A few days ago, I was wondering the question and I did get the answer I was looking for, the following list is the top 10 books that have the most consecutive weeks on #1 spot:
  • #1 41 weeks (1970-05-10–1971-02-14): "Love Story" by Erich Segal
  • #2 40 weeks (1965-07-11–1966-05-01): "The Source" by James Michener
  • #3 38 weeks (1972-07-02–1973-03-18): "Jonathan Livingston Seagull" by Richard Bach
  • #4 33 weeks (1951-08-12–1952-03-23): "The Caine Mutiny" by Herman Wouk
  • #5 32 weeks (1964-02-23–1964-09-27): "The Spy Who Came in from the Cold" by John le Carré
  • #6 31 weeks (1953-03-08–1953-10-04): "Désirée" by Annemarie Selinko
  • #7 30 weeks (1943-03-21–1943-10-10): "The Robe" by Lloyd Douglas
  • #8 29 weeks (1958-03-09–1958-09-21): "Anatomy of a Murder" by Robert Traver
  • #8 29 weeks (1964-10-25–1965-05-09): "Herzog" by Saul Bellow
  • #10 28 weeks (2012-03-18–2012-09-23): "Fifty Shades of Grey" by E. L. James
  • #10 28 weeks (1966-05-08–1966-11-13): "Valley of the Dolls" by Jacqueline Susann
The top 10, all before 1980s except one in 2010s.  Isn't that interesting?  And the following graph explaining more.  It's a heatmap charting books reach #1 spot for # weeks; also charts for weeks and books in the decade and the average numbers.

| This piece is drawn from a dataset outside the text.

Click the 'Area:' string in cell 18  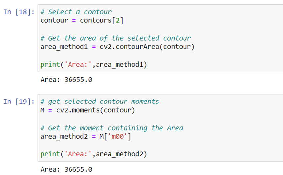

Since 2000s and more extreme in 2010s, more books reach #1 spot, but only to stay for just one single week and never to reach the glorious spot again.

But it's quite understandably, there are more and more book published (see the last graph) and you can't change the fact that each decade has only about 520 weeks, no more and no less, it's virtually that number.  The number of books increases, inevitably, on average, every book can stay at #1 spot for less weeks, simply because there are more books to compete than it was decades ago.

Although books stay on #1 less, but the top 1 has 59 weeks was made in 2000s, "The Da Vinci Code" by Dan Brown (2003-04-06–2006-04-09).

And for the three most weeks in 2010s, they are:
  • #13 29 weeks (2012-03-18–2014-08-10): "Fifty Shades of Grey" by E. L. James
  • #23 26 weeks (2015-02-01–2016-10-30): "The Girl" on the Train by Paula Hawkins
  • #33 22 weeks (2010-01-24–2012-01-15): "The Help" by Kathryn Stockett
As already seen in first list, the 28 of 29 weeks of the top 1 book are actually consecutive from 2012-03-18 through 2012-09-23.  There was a film trailer released on 2014-07-24, which might be the reason why the book returned to #1 spot after nearly two years.

The data source is Wikipedia, 3,917 weeks ranging from 1942-01-04 through 2017-07-30, 764 books have reached the #1 spot.  You can get the scripts and the generated files (lists and CSVs) on Gist.